--- Try it ---
Starting at the top of the entries below, set down each line exactly as written, and stop after the line containing "This screenshot has height=670, width=1568.".

--- Records to process ---
= Beginning of Section =

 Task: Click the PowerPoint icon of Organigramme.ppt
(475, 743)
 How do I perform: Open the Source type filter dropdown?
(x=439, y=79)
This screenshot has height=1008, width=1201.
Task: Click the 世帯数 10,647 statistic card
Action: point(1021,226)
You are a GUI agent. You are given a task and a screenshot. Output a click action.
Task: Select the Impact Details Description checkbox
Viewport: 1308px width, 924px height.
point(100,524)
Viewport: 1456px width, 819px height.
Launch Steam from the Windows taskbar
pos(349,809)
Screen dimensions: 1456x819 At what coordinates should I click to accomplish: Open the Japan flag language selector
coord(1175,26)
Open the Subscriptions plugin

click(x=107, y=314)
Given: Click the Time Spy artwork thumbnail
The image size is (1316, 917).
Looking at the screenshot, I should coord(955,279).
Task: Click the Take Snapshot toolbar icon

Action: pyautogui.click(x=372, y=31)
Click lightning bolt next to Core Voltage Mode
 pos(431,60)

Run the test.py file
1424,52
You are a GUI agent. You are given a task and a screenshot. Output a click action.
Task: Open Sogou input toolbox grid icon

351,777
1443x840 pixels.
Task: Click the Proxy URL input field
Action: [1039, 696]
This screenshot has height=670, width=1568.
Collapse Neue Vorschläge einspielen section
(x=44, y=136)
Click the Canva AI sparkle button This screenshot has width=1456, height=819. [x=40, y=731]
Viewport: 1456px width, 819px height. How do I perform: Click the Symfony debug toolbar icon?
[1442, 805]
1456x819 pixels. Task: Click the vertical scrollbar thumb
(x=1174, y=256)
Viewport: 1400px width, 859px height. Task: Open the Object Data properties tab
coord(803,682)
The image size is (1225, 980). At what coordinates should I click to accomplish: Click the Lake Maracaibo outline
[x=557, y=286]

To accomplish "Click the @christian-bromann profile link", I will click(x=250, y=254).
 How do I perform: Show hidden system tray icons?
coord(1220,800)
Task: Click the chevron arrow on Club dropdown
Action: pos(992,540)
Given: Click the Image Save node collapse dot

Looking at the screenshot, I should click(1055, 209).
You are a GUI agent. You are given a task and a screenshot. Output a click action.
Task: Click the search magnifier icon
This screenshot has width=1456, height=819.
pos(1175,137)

= End of Section =

--- Written response ---
 Task: Click the PowerPoint icon of Organigramme.ppt
(475, 743)
 How do I perform: Open the Source type filter dropdown?
(x=439, y=79)
This screenshot has height=1008, width=1201.
Task: Click the 世帯数 10,647 statistic card
Action: point(1021,226)
You are a GUI agent. You are given a task and a screenshot. Output a click action.
Task: Select the Impact Details Description checkbox
Viewport: 1308px width, 924px height.
point(100,524)
Viewport: 1456px width, 819px height.
Launch Steam from the Windows taskbar
pos(349,809)
Screen dimensions: 1456x819 At what coordinates should I click to accomplish: Open the Japan flag language selector
coord(1175,26)
Open the Subscriptions plugin

click(x=107, y=314)
Given: Click the Time Spy artwork thumbnail
The image size is (1316, 917).
Looking at the screenshot, I should coord(955,279).
Task: Click the Take Snapshot toolbar icon

Action: pyautogui.click(x=372, y=31)
Click lightning bolt next to Core Voltage Mode
 pos(431,60)

Run the test.py file
1424,52
You are a GUI agent. You are given a task and a screenshot. Output a click action.
Task: Open Sogou input toolbox grid icon

351,777
1443x840 pixels.
Task: Click the Proxy URL input field
Action: [1039, 696]
This screenshot has height=670, width=1568.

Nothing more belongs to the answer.